Did I say anything whatsoever about monogamy or sexual exclusivity? I’ve never understood that stuff either. But although I’ve written about it elsewhere it isn’t directly part of what I wrote about here. If you’re tying sexual exclusivity in to the discussion, can you be more explicit about what it has to do with “men just want sex, as often and with as many women as possible” versus “men (like the rest of us) actually crave a full intimacy and the experience of falling and being in love” ?

I think I addressed that a few times on this page.

No, what he’s saying is that each man’s sexuality is complicated.

The problem in discussing straight male sexuality is that, for so long, it’s been considered the default. No explanation necessary. That’s why when Freud asked what women wanted, it was in terms of what women wanted, as contrasted to what men wanted, i.e. “abnormal” urges and their causes. Same of course with gays, transsexuals, and everyone else who wasn’t a mainstream straight male. That’s why the rest of us were considered so complicated and mysterious.

The irony is that we really are complicated. It took me several decades to understand all the compexities of my sexuality, and I’m not nearly as complicated as some others. I’m sure trans people are, by necessity, very much aware of their own sexual complexity. But I doubt whether most straight men have that level of self-awareness, except for the most introspective. They fit into the mainstream, they’re the default, and have no apparent reason to question these things.

Find one you can talk to. Discuss. Yeah I know, that’s a million word conversation & some mutual chemistry has to be there, but why not?

Oh never mind. Forget it. That will never ever work…

Mutual chemistry :confused:

I’ve been surrounded by boys and men all my life. I’ve often sought to have conversations, or to participate in those that they’ve started. The OP reflects the kind of conversations we’ve had.

Yes, plenty of people do think about getting old alone and dying alone. And they mention it not only wrt partners but also wrt children.

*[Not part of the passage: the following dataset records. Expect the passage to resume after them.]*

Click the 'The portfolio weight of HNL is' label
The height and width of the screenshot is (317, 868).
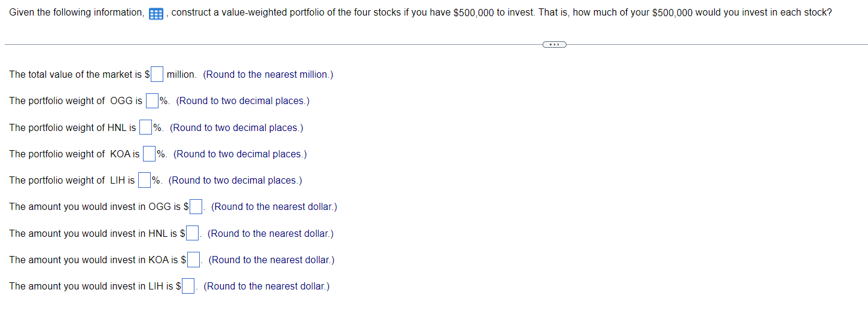coord(72,127)
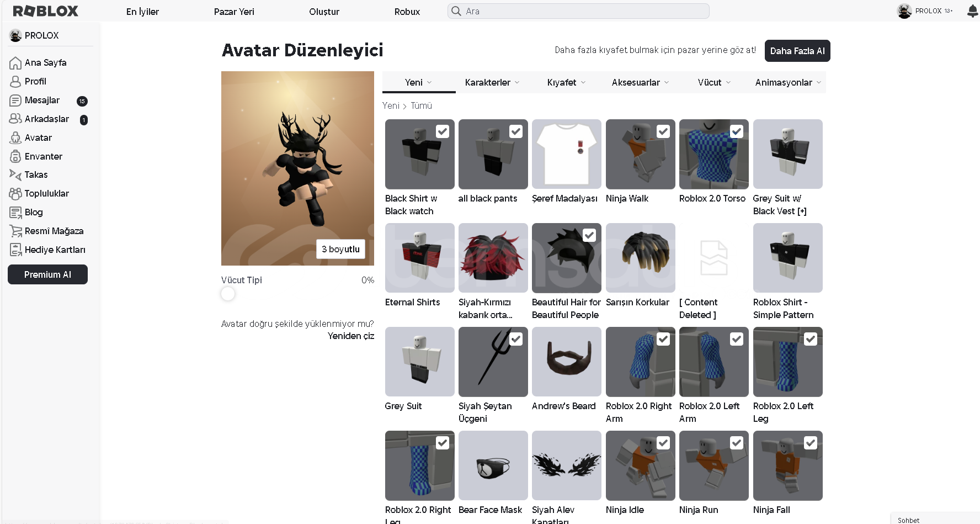Select the Envanter sidebar icon
This screenshot has height=524, width=980.
(x=15, y=156)
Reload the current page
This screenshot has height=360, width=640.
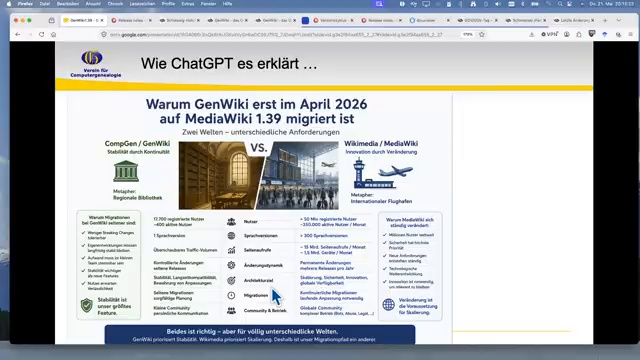coord(42,35)
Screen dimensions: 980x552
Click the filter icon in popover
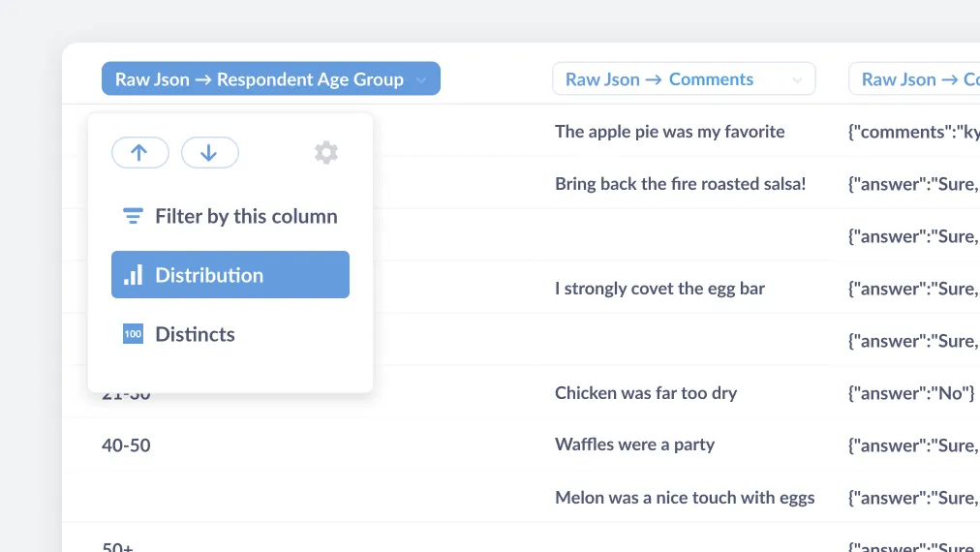coord(133,216)
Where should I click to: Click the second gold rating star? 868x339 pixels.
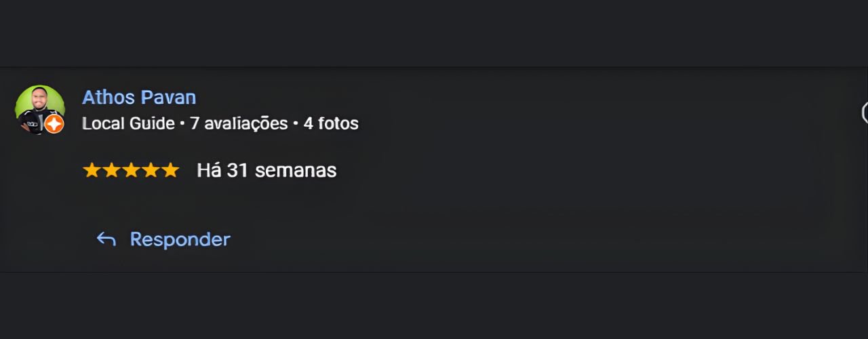pos(111,170)
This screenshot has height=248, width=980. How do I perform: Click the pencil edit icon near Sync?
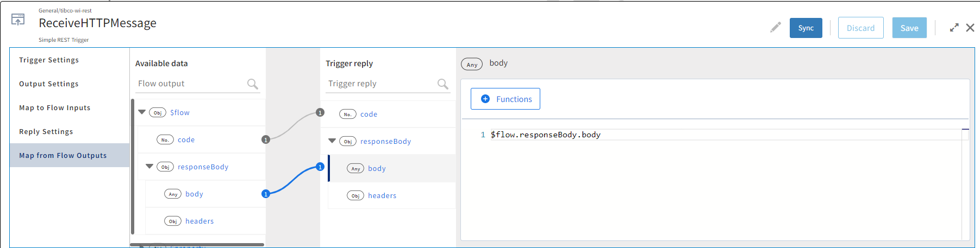point(775,28)
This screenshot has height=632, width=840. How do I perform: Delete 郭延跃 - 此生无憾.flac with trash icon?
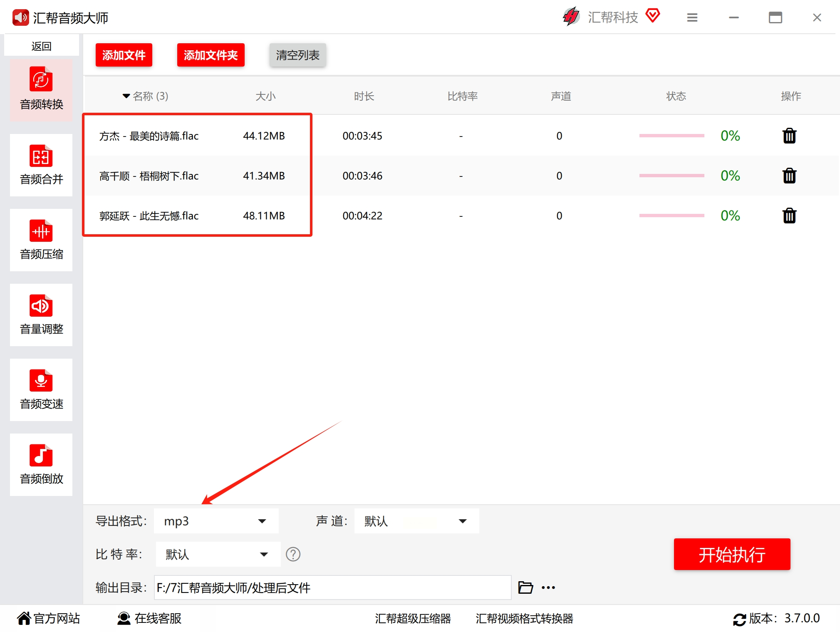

Apart from that, I reject the validity of the question asked by the OP. There’s no such thing as “what men want”. People are extremely different, and on top of it, change over the course of their life, and even from one day to the next.

Generalizations about men or women are unwarranted, useless and even detrimental.

Or sometimes a combination of the above. In the course of my life, I’ve known too many people who were found dead a weeks or many months later. I’ve also seen way too many funerals where the total visitors could be counted on one hand. For some reason both have always made me sad.